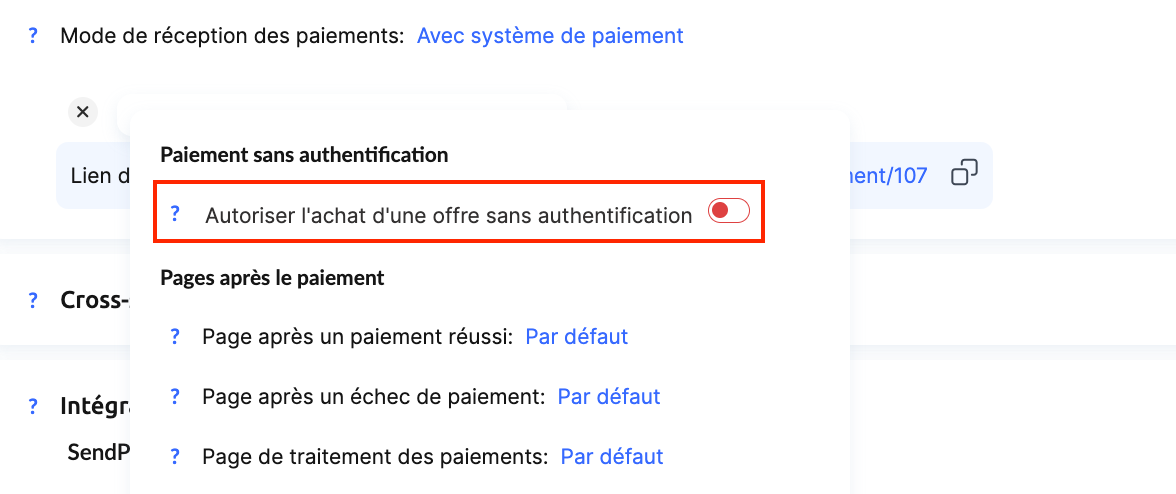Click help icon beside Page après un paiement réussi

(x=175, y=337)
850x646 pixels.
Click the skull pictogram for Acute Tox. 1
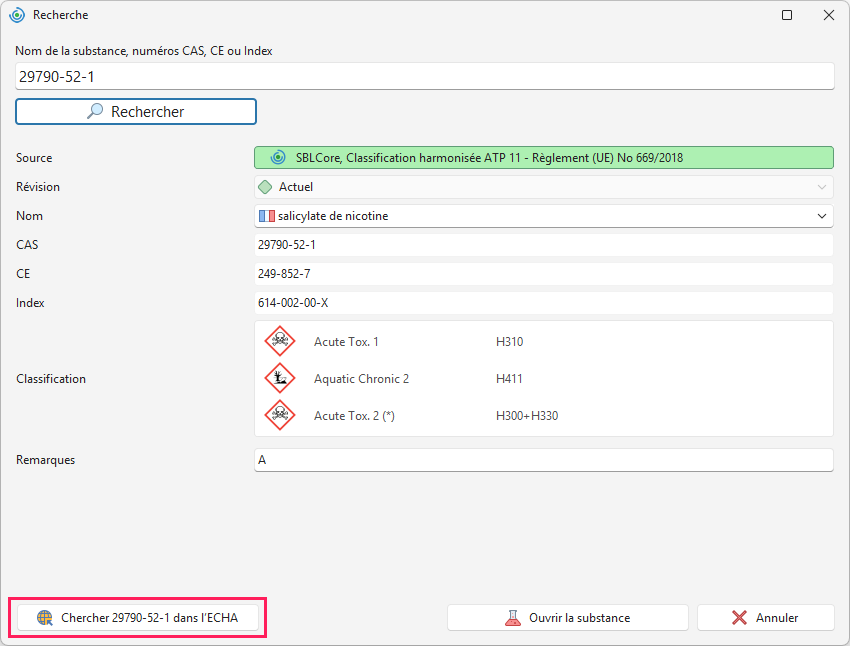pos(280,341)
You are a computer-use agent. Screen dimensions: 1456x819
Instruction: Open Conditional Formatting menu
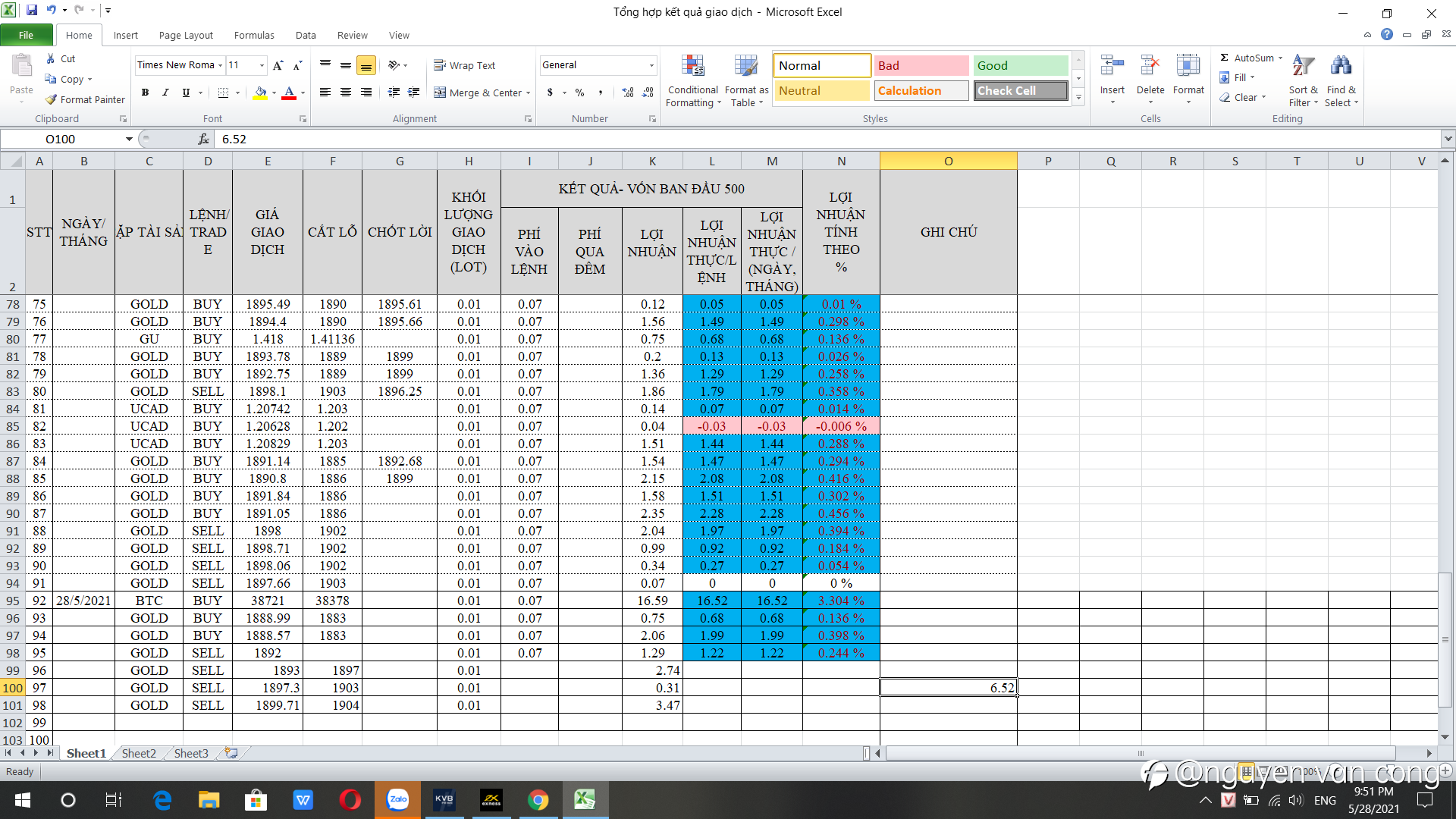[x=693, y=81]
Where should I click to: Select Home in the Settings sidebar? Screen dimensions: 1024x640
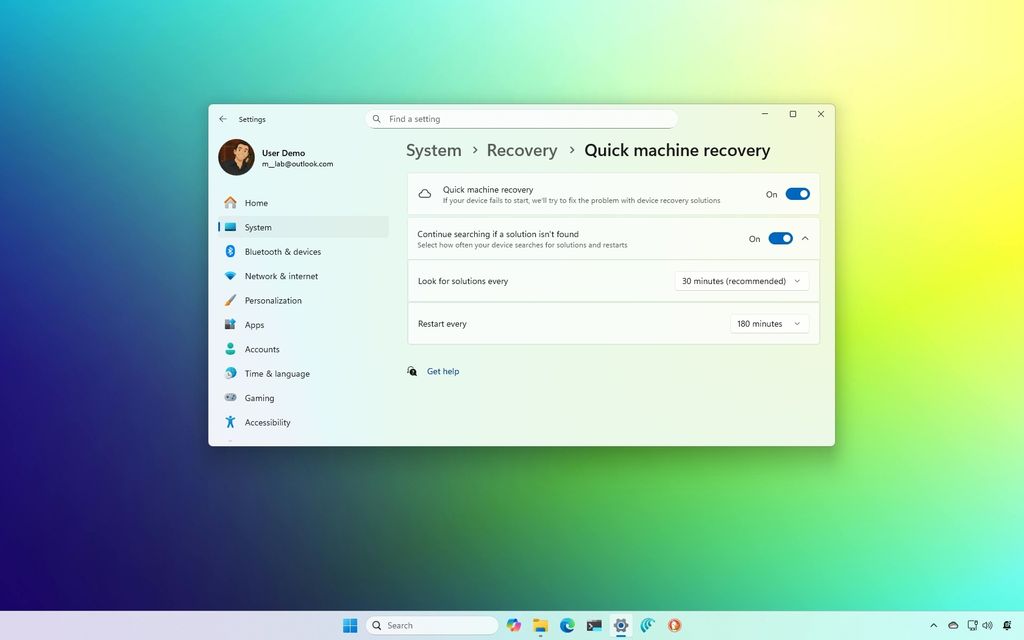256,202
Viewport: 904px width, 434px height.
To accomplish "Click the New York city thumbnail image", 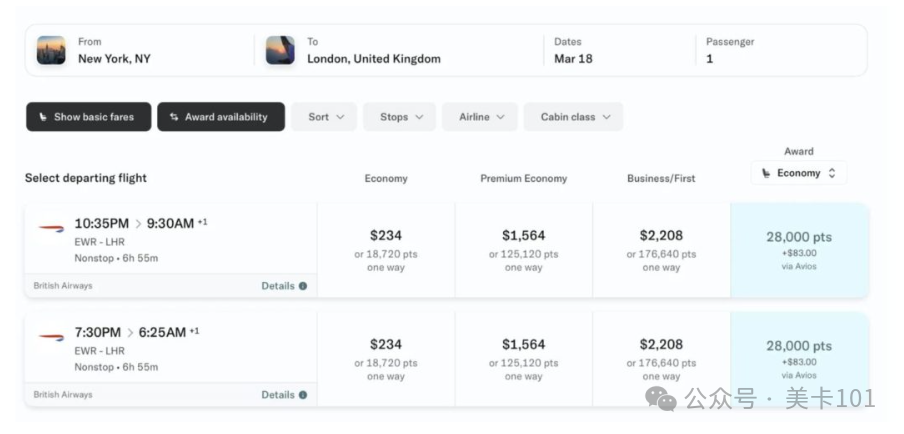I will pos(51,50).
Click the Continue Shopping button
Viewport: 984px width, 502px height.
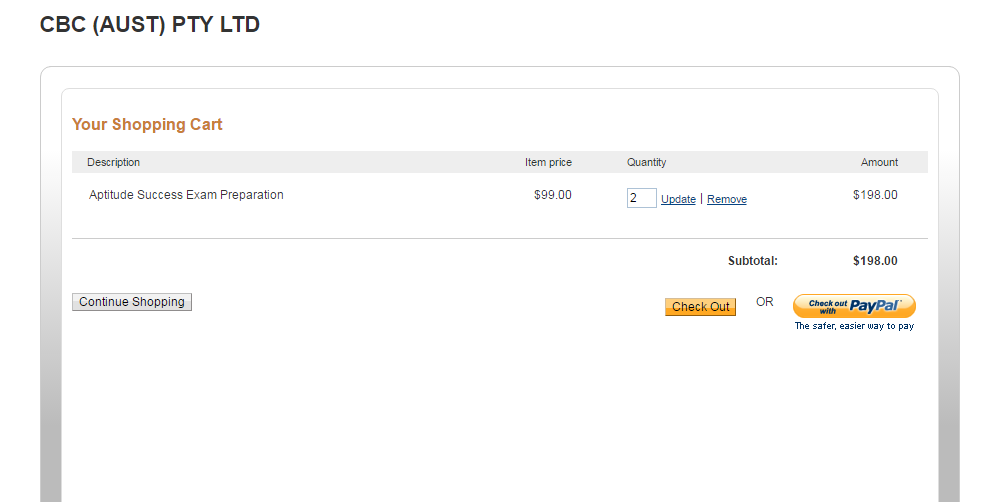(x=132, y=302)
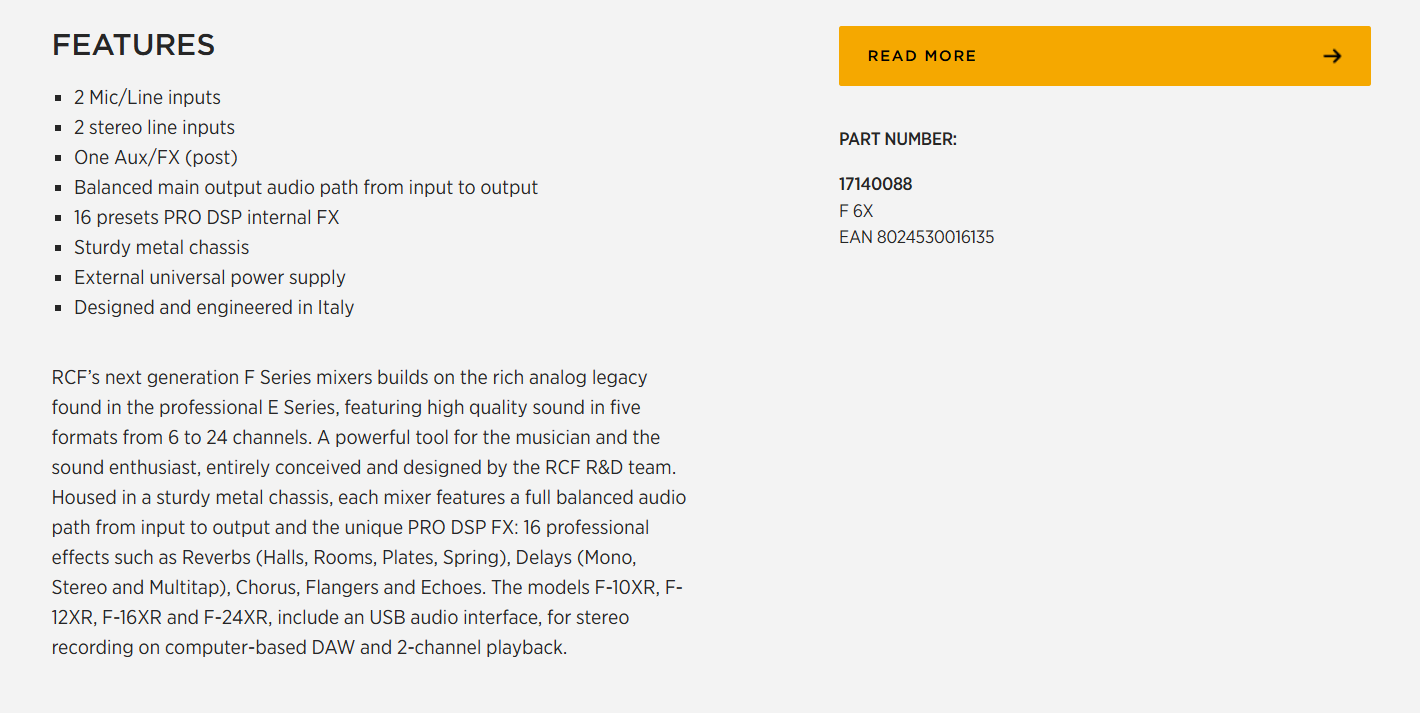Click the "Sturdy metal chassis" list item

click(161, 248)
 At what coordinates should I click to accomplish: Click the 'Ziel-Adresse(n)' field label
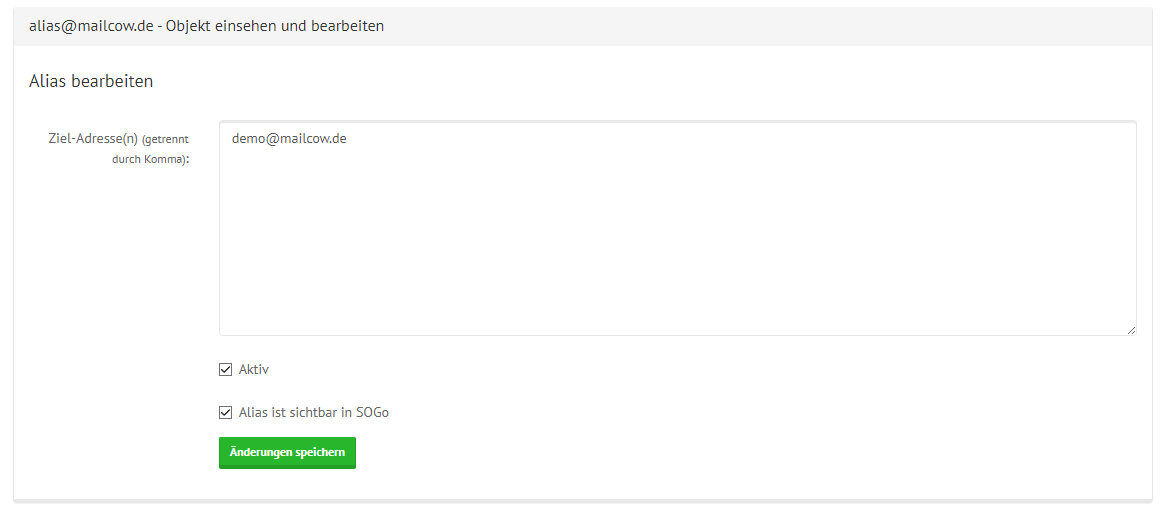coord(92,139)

================================

▶ _TASK DETAILS_
Extract, character for character, every line from the one that holds "Viewport: 984px width, 502px height." through the end of the entries above. Include both boundary lines and no pictures.

▶ _THE ANSWER_
Viewport: 984px width, 502px height.
(x=132, y=302)
Click the "Sturdy metal chassis" list item

click(161, 248)
 At what coordinates should I click to accomplish: Click the 'Ziel-Adresse(n)' field label
coord(92,139)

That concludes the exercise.